I am finally starting to feel normal after 5 days without coffee. This is a big deal for me. I don’t like coffee. I love it. I love sampling single origin beans, and love tasting blends at cafes and guessing what’s in them. I’m not that geeky though – I can only guess the countries they’re from, not the individual types of beans 🙂


10 thoughts on “Week ending August 5

    1. Chocolate Chilli Mango®

      You always got back to the IF, hey?
      I’d love to do the IFing. Would be so much easier. But I can’t do anything properly unless I’m on my own.
      How have the goals changed given the injury? Has it bought you more time for the next comp you plan to head into?

      1. Anna Post author

        IF just makes sense. The science is there. And it fits in really well with my life. But the leangains or ESE approaches don’t work for me. I’m doing Jason Ferruggia’s Renegade Diet, which is like a cross between LG and the Warrior (I think, haven’t read The Warrior yet)

      2. Anna Post author

        Forgot to say… Yes goals had to change. I’m doing the bench only section of the next PL comp. My bench really sucks so you’d think this would be a good opportunity to get better, but I seem to be staying the same 😦 although, lots of benching + jerks + snatches = huge triceps. So they’re probably fatigued. Also, more time + injury doesn’t equal better next time, because I will have to be very careful when I get back to deadlifting and squatting.
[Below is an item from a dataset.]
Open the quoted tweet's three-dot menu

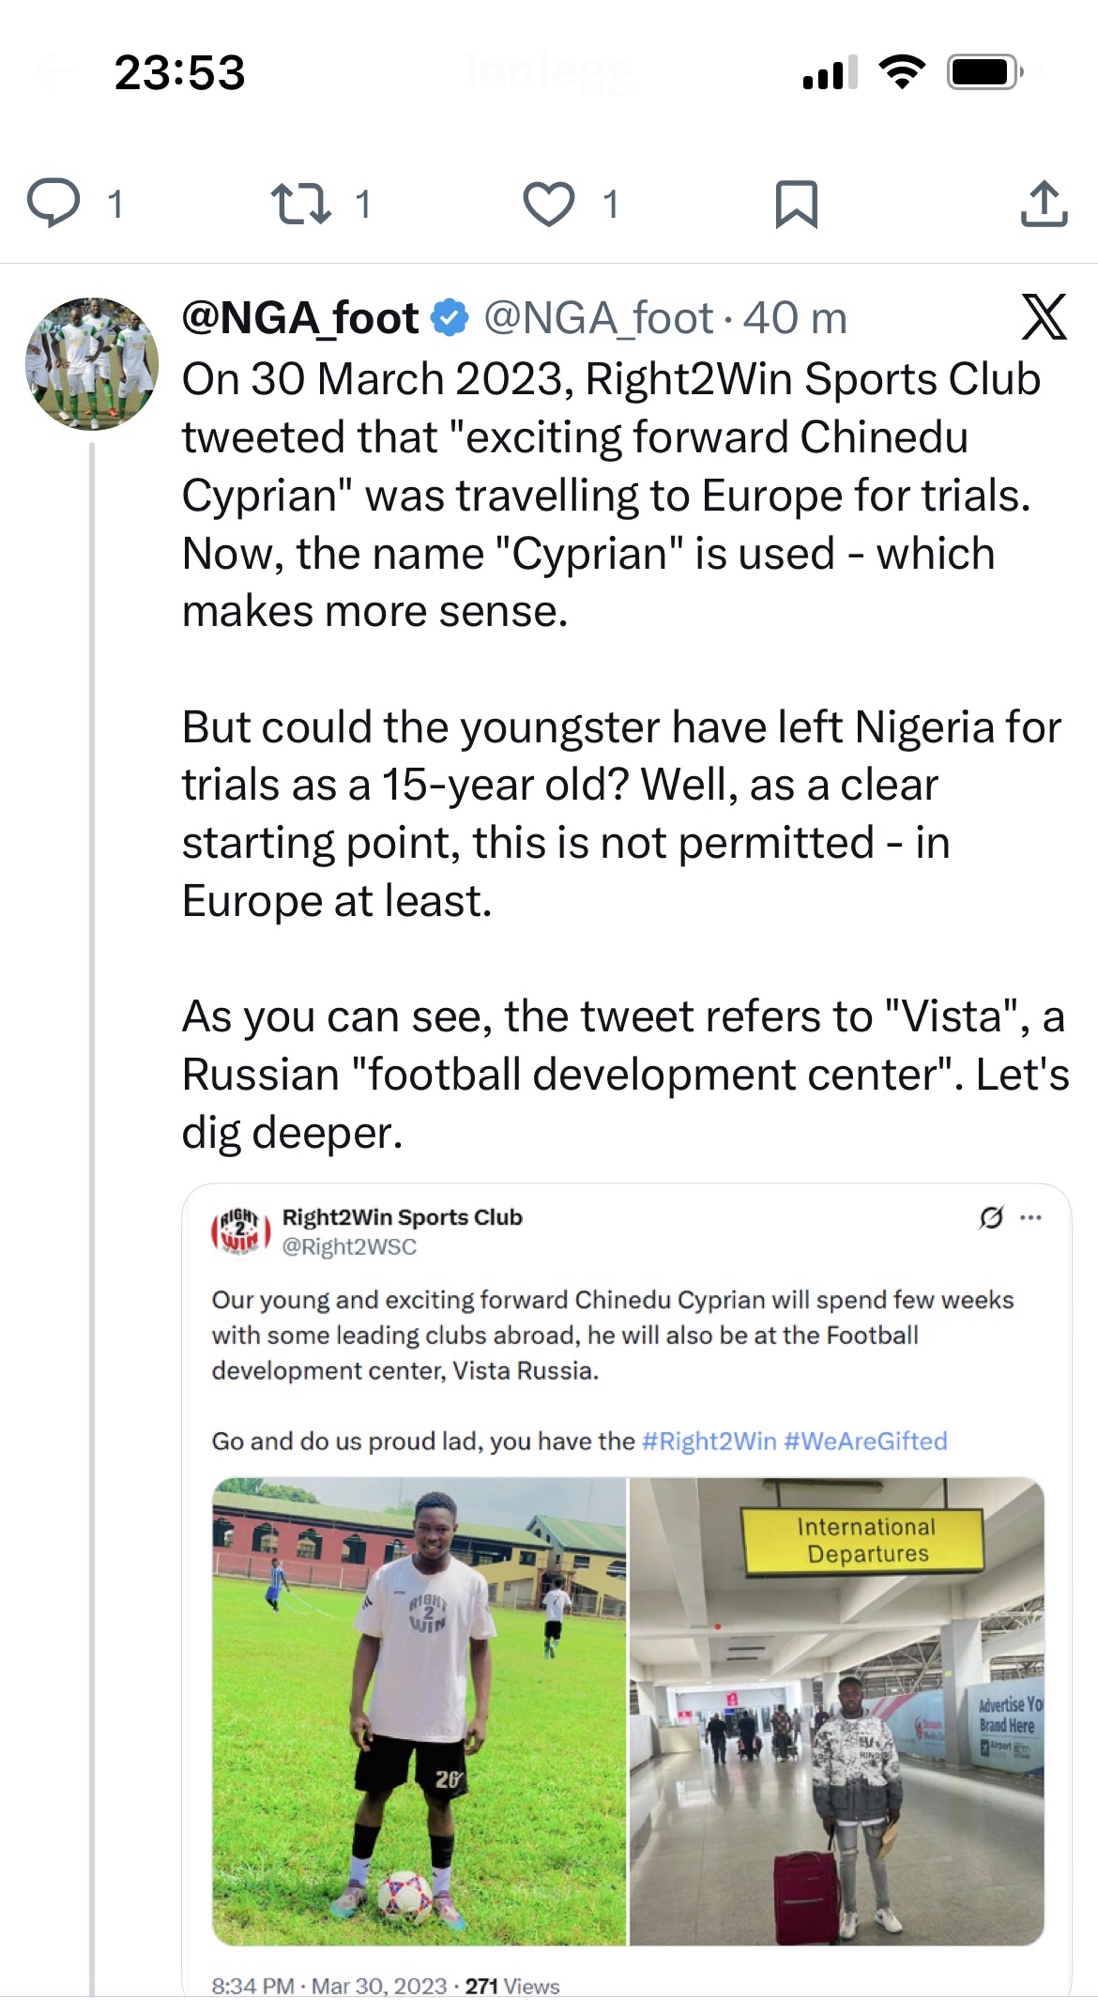coord(1031,1217)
  1. Chocolate Chilli Mango®

    I haven’t read Jason’s book but follow him and his take on IFing is sensible. I’m not a fan of Martin the LG guy. He’s quite loopy although he does make some good points 😛
    I wonder why bench press is such a pain? I was able to lift 41kg for 15 reps and now 36kg seems like it weighs 100kg and I can’t lift it for more than 6-7.
    Maybe it’s much more susceptible to how you set up for it. Last few weeks, I have been distracted by a different trainer and chit chat and just want to drop the bar after rep 1 😦
    Are you going to UniMelb for training sessions? Maybe lay off some of the other stuff so your arms aren’t so trashed all the time too! LOL

    1. Anna Post author

      I’d lay off the KB stuff if I didn’t have a comp in 3 weeks! After that I hope my bench will improve.

      Yes, you def need to be set up correctly. If you’re not right, it becomes purely pecs & tris, and it should be a full body exercise.
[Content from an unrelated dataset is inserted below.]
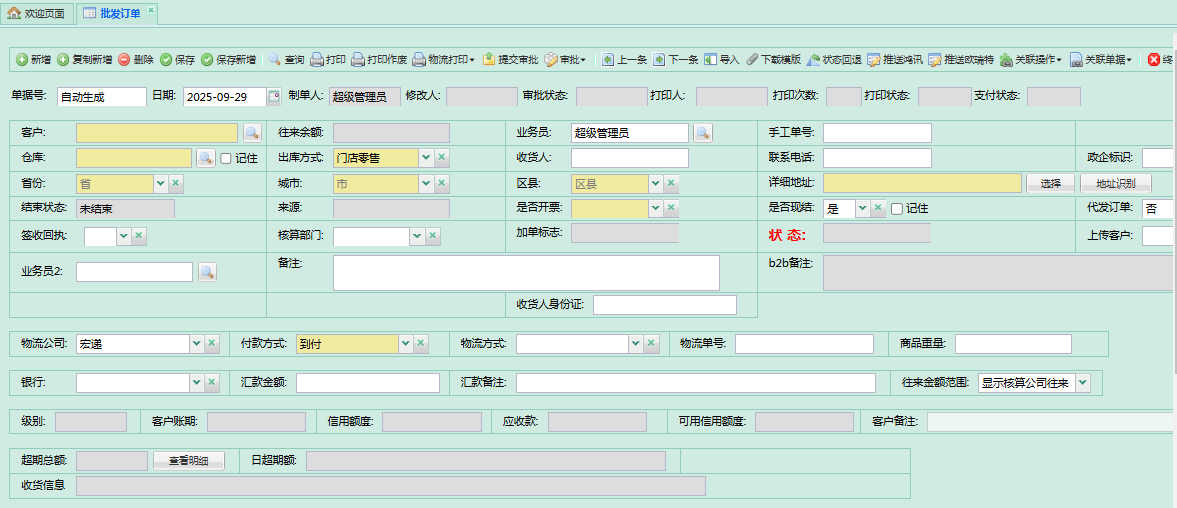Screen dimensions: 1177x508
Task: Click the 保存 save icon
Action: (x=166, y=60)
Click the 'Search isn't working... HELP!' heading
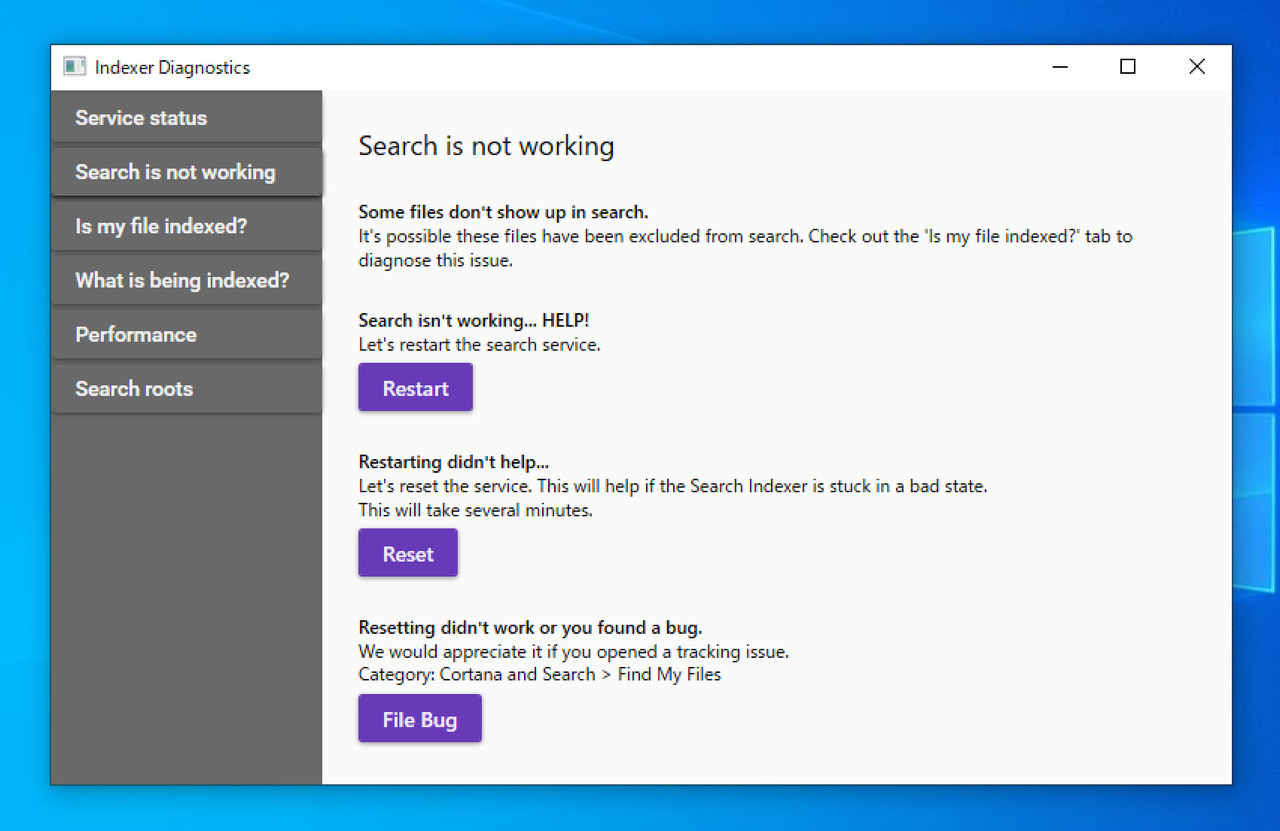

      Not at unimelb atm. My heavy day fits better on Saturdays and unimelb night is Mondays. Once the KB comp is done I’ll try to rock up there regularly.
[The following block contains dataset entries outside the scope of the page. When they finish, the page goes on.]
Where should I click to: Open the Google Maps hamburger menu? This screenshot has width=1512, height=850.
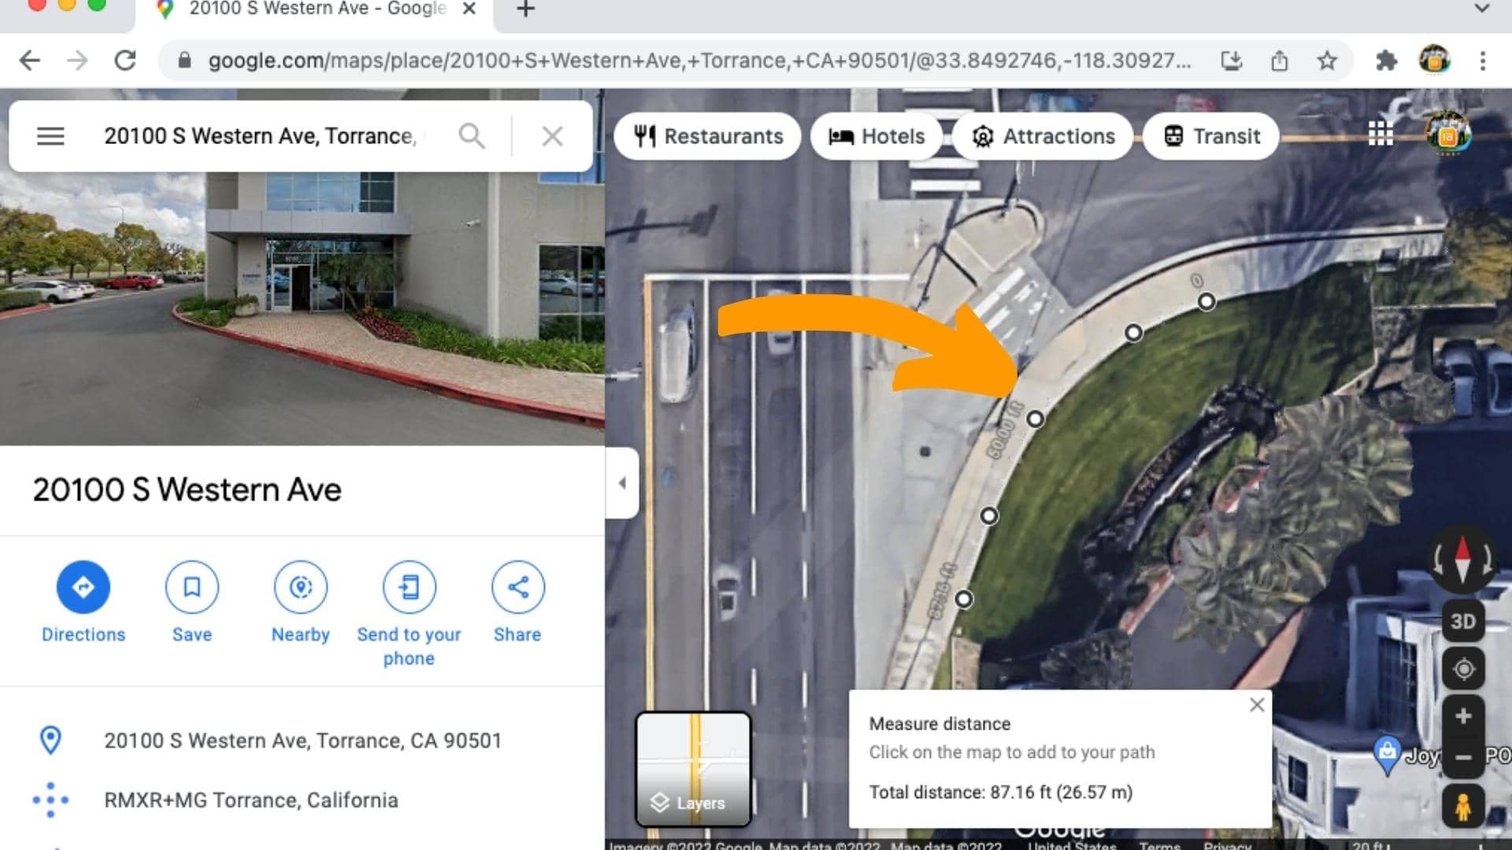[x=50, y=136]
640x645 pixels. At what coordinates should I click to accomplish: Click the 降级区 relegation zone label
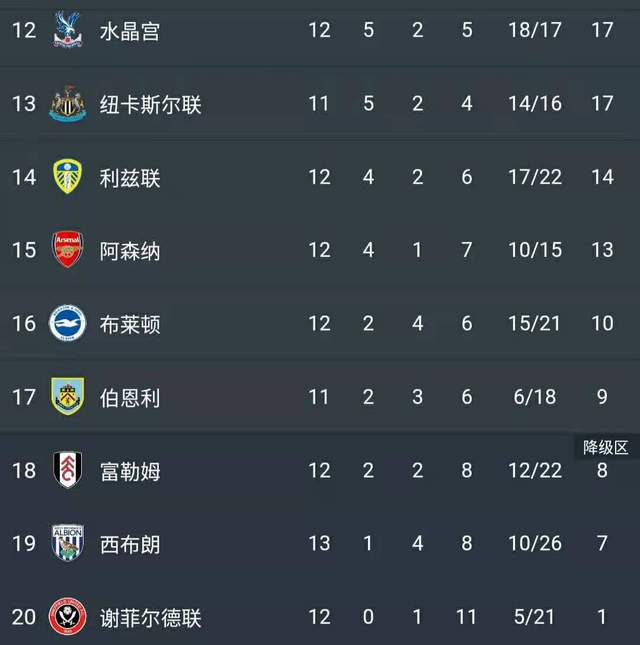(x=605, y=448)
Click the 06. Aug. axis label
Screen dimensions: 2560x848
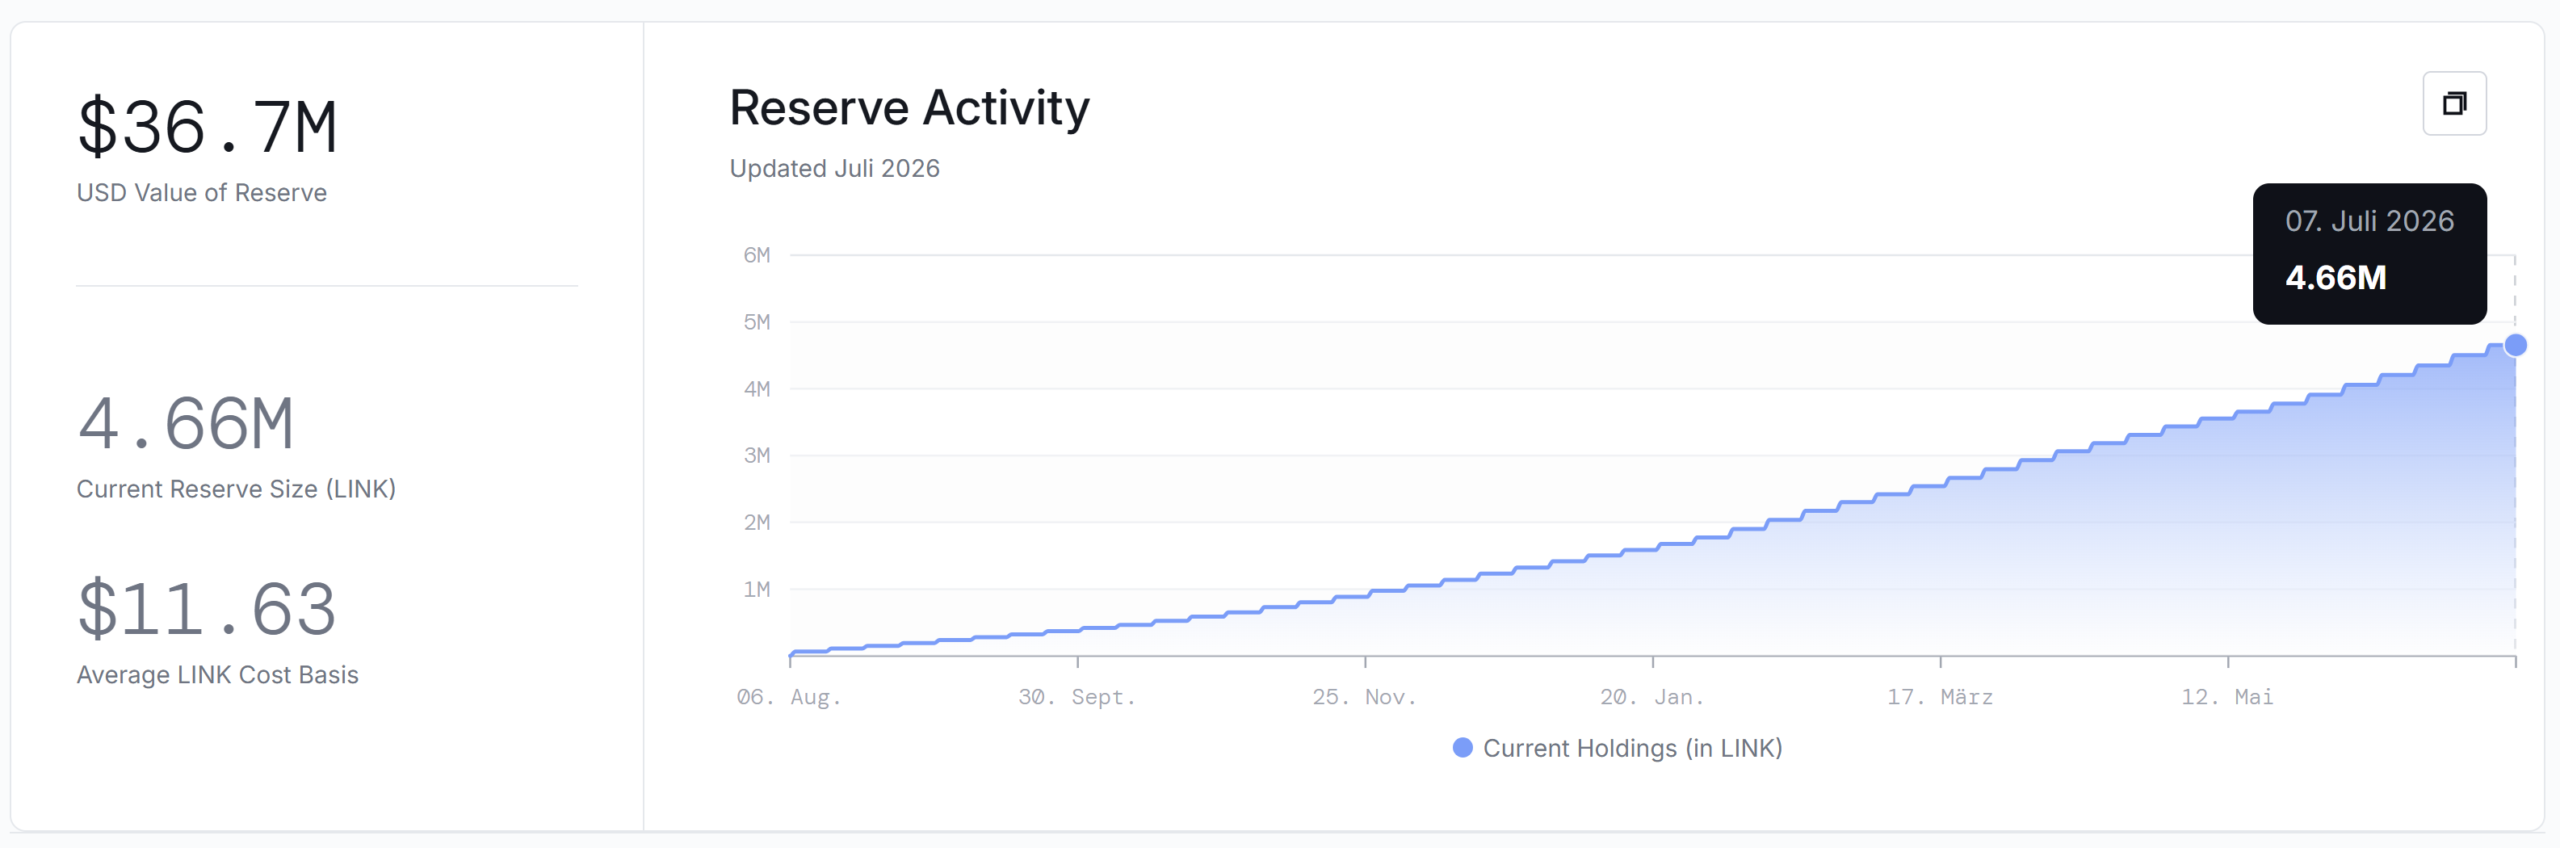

      1. Chocolate Chilli Mango®

        Ha, I wish I were good enough at something to compete. Might be a better way to set goals.
        This whole “I don’t wanna end up with a broken hip at 65” is kinda lame….

        Your problem is you are good at too many things! too many comps! :p

  2. Anna Post author

    I’m not good at anything – I’m average at everything! If you can do 41kg x 15 reps then you could easily do the bench only comp. I reckon you could also try a bikini or fitness model comp. btw entries close on Friday for the Ultra Spirit run @ the tan. You still up for it? I plan to enter today or tomorrow. If you do it, I’ll run with you.

    1. Viviane

      ooh will discuss at KB tomorrow! should I do it? i’m so not running for ages….can I even run anymore????

      lol fitness/bikini comp…me…lol … ah so not me…. although in the geriatric class it might be fun and funny!!